Oct 25, 2011 01:40
Feeling a bit lonely this week, and introspective. Haven't seen Hunter since Tuesday, and work at the Buy More has been annoying.
Hunter's been given a grant to start a new business, the Guru Signal, with a few of his colleagues. Which is awesome for him, not so awesome for us in that he's extremely busy. Beyond that, Saturday he helped to run a Breast Cancer Brawl and helped raise over 1000 bux for charity, and while I would have loved to join him, I had work. So yeah, no cuddlings or anything for a whole week.
I know it seems kind of ridiculous to be upset about it, since we've only been dating a month, but combined with the stress of work, it's just got me more melancholy.
I finally got bumped up to full-time status, which means hurray, I can get medical. The disappointing, and frustrating, part is the realization that I don't think I can afford it. The only tier that has a deductible I can afford winds up being around $100 out of every paycheck... the next one down from that is twice the deductible, but still $50 out of every paycheck. Put that together with the fact that I'll no longer qualify for food stamps, I'll have to pay mom more rent to cover the absence of my dead-beat brother, and that starting in May I'll have to start paying back my student loans again, all means together I won't be making any positive income, and will be digging a hole every month. So I pestered that long to get full-time status, but it doesn't actually get me anything.

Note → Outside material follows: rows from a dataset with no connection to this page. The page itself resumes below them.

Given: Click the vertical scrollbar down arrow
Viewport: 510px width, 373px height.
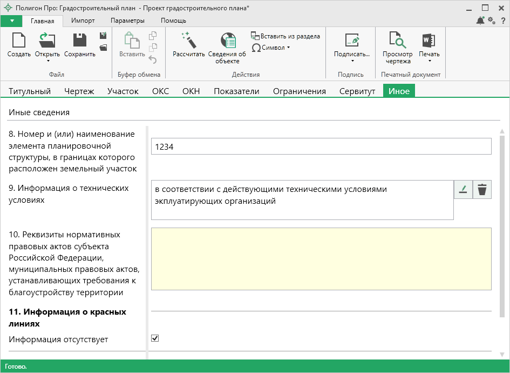Looking at the screenshot, I should click(x=502, y=355).
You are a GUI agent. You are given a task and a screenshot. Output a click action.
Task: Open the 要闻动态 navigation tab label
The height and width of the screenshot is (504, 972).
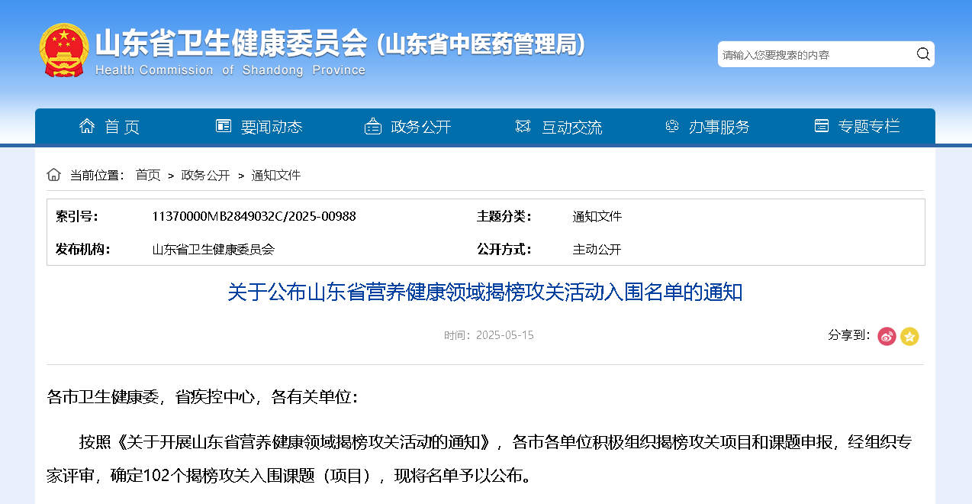(x=272, y=127)
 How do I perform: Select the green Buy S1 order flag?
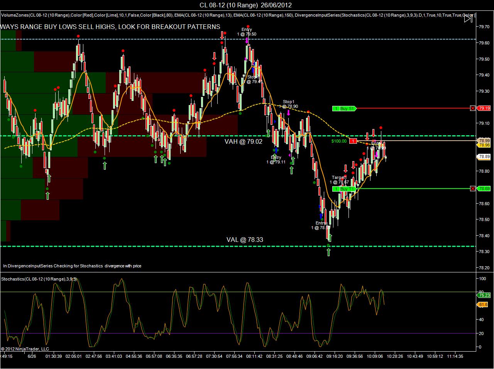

So given the financial woes, I started day-dreaming about winning the lottery. It's not going to happen, but even a part of the 174mil would be awesome.
And thinking about the lottery made me think what I'd do with it. Like offer to pay for my nephews to go to college provided that they remained unmarried and childless until after they graduated - which was a condition that my father had set for me. He'd pay for my wedding provided he could pay for my college first.
Which, got me thinking about the fact that Dad'll never be able to pay for my wedding.
So naturally, I'm being emotional and over sensitive, and the back of my mind is worried that Hunter doesn't like me, and that as quickly as we started dating, we'll stop. Unfounded, I know, especially given the clues he's given me that he enjoys my company at least as much as I enjoy his. But the worry is still there.
Four days off from work, to do arts and collect myself, and hopefully hang out with Hunter... It should get better.